Peut-être parce qu’il n’y a pas de système de versification à découvrir. Alors que les formes de parallélisme poétique dont nous venons de parler permettent une grande franchise de pensée et d’expression, on ne peut en dire autant de la versification qui est plutôt restrictive. Un ancien professeur de langue hébraïque à l’université de Glasgow fit cette remarque : “Il ne convient pas que des pensées divinement inspirées soient entravées de façon excessive par l’art humain. Elles doivent être libres ; du moins, la forme dans laquelle elles sont présentées doit être telle qu’elle ne restreigne ni ne dépare leurs dimensions divines.”
En outre, dans certaines parties de la Bible hébraïque, la différence entre la prose et la poésie n’est pas très évidente. Elles peuvent renfermer une prose qui est presque poétique. Bien que n’ayant pas eu l’intention de présenter la matière sous une forme poétique, comme dans les Psaumes, le rédacteur a pu néanmoins utiliser librement des images, des jeux de mots et même un certain parallélisme pour faire comprendre ses pensées. Dans un tel cas, le texte sera imprimé dans des traductions modernes sous une forme poétique ou non, selon la façon dont le traducteur définit la poésie.
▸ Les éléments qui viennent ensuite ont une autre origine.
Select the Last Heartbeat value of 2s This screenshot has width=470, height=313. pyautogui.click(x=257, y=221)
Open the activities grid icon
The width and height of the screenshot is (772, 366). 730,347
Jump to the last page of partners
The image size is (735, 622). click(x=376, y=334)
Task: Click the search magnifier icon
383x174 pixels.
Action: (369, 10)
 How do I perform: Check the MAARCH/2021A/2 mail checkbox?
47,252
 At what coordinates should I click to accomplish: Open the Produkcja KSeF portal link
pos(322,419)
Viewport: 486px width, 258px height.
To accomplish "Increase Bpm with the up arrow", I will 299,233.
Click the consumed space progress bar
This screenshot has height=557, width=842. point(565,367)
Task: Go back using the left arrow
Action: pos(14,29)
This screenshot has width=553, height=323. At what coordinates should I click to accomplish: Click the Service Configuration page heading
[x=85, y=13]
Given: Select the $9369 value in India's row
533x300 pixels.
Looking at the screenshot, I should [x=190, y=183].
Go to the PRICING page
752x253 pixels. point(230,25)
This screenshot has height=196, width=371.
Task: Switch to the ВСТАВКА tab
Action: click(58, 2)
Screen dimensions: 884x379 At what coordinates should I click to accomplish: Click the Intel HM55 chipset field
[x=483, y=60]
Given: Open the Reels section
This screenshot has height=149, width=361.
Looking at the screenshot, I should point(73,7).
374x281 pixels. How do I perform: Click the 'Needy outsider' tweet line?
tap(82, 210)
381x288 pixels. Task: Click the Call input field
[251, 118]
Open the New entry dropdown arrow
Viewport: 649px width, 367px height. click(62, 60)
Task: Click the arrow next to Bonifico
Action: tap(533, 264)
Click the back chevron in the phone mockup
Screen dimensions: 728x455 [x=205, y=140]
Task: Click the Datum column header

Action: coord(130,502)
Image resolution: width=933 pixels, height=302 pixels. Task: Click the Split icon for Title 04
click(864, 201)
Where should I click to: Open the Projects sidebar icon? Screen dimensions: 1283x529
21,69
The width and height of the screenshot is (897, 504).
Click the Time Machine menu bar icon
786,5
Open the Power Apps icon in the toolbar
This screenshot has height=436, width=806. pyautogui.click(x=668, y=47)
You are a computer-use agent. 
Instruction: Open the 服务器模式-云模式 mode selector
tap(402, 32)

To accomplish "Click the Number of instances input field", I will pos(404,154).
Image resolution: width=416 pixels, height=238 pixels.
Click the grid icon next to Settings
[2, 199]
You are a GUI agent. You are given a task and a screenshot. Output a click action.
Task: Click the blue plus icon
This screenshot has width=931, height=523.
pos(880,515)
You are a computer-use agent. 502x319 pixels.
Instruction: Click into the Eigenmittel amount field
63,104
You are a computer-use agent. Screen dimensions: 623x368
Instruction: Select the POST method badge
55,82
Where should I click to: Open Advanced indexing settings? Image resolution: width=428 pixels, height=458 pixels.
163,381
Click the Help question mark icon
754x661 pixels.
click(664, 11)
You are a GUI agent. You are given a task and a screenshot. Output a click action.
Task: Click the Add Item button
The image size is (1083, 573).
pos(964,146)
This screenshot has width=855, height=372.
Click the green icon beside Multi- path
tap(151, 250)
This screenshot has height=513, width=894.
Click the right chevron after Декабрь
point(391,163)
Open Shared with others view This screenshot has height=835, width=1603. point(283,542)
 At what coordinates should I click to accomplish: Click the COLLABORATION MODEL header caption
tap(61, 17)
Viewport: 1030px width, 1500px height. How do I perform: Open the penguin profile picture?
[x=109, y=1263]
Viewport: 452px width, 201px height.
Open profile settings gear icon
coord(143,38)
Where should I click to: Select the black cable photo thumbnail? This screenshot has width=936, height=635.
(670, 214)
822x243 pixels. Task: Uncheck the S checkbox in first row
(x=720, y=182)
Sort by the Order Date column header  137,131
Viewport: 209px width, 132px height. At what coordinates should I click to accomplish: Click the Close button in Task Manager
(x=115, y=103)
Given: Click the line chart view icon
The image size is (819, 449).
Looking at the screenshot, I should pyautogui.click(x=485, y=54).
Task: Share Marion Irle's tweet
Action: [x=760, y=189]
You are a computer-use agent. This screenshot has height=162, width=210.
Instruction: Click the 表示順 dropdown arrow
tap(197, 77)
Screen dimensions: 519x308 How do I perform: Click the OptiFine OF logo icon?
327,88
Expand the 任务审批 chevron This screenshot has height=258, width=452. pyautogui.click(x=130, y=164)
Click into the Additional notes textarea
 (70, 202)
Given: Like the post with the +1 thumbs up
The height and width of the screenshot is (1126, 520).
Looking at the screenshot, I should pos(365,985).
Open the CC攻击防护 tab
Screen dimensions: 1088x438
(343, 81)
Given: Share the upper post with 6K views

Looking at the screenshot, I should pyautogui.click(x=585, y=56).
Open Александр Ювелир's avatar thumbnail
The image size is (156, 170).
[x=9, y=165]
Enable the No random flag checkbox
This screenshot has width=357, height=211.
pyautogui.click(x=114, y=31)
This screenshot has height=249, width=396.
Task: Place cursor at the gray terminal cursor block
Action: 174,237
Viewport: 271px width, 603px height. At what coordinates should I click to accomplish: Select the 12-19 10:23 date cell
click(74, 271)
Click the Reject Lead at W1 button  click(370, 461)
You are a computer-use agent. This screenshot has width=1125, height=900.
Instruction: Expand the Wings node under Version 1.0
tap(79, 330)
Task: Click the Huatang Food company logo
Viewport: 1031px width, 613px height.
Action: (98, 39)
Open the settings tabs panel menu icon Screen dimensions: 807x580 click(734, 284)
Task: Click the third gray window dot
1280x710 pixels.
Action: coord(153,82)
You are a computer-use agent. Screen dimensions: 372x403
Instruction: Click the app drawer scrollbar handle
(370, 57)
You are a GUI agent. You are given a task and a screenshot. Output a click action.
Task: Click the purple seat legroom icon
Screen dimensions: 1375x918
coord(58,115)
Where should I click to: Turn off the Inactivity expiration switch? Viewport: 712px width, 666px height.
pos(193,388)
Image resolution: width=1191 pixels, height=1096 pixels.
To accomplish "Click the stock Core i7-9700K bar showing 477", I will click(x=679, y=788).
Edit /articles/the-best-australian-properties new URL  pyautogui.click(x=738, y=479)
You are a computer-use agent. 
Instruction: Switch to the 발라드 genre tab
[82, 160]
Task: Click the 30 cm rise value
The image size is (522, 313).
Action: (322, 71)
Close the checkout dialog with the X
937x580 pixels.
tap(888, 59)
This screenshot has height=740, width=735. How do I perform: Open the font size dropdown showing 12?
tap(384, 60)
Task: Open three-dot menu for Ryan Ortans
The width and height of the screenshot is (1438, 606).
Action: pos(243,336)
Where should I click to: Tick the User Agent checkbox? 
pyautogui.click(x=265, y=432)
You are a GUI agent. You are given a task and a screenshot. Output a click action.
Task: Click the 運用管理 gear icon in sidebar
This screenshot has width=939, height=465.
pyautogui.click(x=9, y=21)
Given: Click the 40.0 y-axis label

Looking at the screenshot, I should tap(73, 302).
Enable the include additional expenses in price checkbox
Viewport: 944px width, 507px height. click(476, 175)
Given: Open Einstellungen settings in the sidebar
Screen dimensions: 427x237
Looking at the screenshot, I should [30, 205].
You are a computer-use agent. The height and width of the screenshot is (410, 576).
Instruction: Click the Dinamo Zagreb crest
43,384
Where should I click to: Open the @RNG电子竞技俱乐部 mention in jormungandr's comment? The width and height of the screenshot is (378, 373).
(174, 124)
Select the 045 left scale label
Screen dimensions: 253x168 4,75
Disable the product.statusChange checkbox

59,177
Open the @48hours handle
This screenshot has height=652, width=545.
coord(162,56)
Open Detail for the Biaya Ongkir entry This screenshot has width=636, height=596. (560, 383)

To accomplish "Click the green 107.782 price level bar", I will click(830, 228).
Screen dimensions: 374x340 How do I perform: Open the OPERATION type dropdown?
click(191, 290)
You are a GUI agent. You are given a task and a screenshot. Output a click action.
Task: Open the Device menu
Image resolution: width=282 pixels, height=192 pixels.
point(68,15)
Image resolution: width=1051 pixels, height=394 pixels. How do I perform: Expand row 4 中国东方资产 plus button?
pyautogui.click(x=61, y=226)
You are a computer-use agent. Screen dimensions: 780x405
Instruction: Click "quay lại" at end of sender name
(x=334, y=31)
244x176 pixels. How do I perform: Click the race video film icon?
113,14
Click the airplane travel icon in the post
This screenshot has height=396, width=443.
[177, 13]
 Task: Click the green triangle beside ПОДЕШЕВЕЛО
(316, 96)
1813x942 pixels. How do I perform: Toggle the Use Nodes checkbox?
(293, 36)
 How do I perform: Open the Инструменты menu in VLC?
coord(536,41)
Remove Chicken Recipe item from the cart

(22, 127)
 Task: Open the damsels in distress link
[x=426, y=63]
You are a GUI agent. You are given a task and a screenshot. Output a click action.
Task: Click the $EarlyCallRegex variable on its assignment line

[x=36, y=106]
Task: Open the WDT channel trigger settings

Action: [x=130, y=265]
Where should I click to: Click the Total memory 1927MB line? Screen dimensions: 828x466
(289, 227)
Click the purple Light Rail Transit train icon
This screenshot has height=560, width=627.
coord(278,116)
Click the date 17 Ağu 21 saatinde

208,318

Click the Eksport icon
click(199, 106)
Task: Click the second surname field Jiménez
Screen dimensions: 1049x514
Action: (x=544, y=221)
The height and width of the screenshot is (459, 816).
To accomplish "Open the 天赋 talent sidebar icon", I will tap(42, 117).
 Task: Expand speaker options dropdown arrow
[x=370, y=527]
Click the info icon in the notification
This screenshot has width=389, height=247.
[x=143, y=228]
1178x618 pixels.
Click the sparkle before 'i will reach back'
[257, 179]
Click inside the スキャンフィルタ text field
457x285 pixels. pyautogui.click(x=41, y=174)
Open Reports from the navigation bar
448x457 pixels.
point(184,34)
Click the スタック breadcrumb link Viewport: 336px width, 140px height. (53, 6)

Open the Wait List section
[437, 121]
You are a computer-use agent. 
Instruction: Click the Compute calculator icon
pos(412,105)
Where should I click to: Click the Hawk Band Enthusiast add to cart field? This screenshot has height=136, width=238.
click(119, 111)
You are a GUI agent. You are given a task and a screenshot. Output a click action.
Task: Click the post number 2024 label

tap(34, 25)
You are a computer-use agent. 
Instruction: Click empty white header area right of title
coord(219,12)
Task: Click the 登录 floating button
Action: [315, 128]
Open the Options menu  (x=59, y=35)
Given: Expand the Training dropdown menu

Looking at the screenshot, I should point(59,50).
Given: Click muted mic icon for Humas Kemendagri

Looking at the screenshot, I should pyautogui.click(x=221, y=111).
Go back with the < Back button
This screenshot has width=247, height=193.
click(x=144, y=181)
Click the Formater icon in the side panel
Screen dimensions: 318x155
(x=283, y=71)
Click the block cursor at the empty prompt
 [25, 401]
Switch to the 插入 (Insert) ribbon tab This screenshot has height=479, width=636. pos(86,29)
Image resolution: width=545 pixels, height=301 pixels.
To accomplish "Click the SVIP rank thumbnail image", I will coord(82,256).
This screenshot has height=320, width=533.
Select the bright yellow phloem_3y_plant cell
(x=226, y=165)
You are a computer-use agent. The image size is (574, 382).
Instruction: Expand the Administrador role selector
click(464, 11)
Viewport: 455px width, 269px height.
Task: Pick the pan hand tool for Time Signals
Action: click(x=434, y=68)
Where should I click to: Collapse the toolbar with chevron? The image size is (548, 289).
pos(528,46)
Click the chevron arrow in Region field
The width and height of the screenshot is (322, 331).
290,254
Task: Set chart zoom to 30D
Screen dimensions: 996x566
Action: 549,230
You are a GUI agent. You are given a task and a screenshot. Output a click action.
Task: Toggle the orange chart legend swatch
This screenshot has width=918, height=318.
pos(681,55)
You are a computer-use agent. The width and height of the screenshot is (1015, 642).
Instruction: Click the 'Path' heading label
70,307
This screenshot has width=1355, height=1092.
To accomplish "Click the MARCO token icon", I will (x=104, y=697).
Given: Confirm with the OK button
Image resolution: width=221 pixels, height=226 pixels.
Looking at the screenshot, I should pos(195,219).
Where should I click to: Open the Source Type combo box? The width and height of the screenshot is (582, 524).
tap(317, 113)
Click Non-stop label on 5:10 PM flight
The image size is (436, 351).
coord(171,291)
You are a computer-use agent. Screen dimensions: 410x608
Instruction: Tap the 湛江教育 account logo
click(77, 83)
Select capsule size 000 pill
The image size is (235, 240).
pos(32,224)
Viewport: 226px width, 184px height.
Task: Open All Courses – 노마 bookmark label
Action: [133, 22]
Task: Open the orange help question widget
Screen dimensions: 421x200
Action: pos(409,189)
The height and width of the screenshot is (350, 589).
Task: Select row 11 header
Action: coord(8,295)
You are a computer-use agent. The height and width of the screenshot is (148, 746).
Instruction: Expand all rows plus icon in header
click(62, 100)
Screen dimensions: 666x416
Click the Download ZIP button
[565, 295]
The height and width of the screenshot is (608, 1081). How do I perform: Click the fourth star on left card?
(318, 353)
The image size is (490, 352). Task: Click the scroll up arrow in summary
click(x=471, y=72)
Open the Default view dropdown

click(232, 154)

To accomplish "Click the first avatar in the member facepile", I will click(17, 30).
Puisque la connaissance de la poésie hébraïque est imparfaite, il est bien de se montrer prudent quand on lit des textes semblant se présenter sous la forme d’un parallélisme poétique. Nous ne devrions pas penser arbitrairement que parce que deux lignes semblent offrir un certain parallélisme, c’est forcément le cas. Le contexte ou une autre partie de la Bible peut nous en donner une explication différente. Ainsi, une prophétie relative au Messie (qui se révéla être Jésus), rapportée dans Zacharie 9:9 (Crampon 1905), déclare :
“Tressaille de joie, fille de Sion !
Pousse des cris d’allégresse, fille de Jérusalem !
Voici que ton Roi vient à toi ;
Il est juste et protégé de Dieu,
Humble et monté sur un âne
Et sur un poulain, petit d’une ânesse.”
En lisant superficiellement, les mots “un âne” et “un poulain, petit d’une ânesse” peuvent sembler n’être que des expressions parallèles, donc ne désigner qu’un animal. Il est vrai que l’“âne” et le “poulain” désignent ici un même animal. Cependant, dans l’accomplissement, que nous rapporte Matthieu (21:1-5), Jésus envoya deux disciples chercher “une ânesse attachée, et un ânon avec elle”. Il ajouta : “Détachez-les et amenez-les moi.” Selon l’interprétation qu’en donne la Bible, la prophétie de Zacharie parlait donc de deux animaux, c’est-à-dire un “âne” ou “poulain” et sa mère, une “ânesse”. Jésus n’a pas monté l’“ânesse”.
Grâce à une meilleure intelligence du style poétique fondamental de la Parole de Dieu, nous pouvons en apprécier la beauté littéraire. Fait beaucoup plus important, cela nous aide à en comprendre le véritable sens.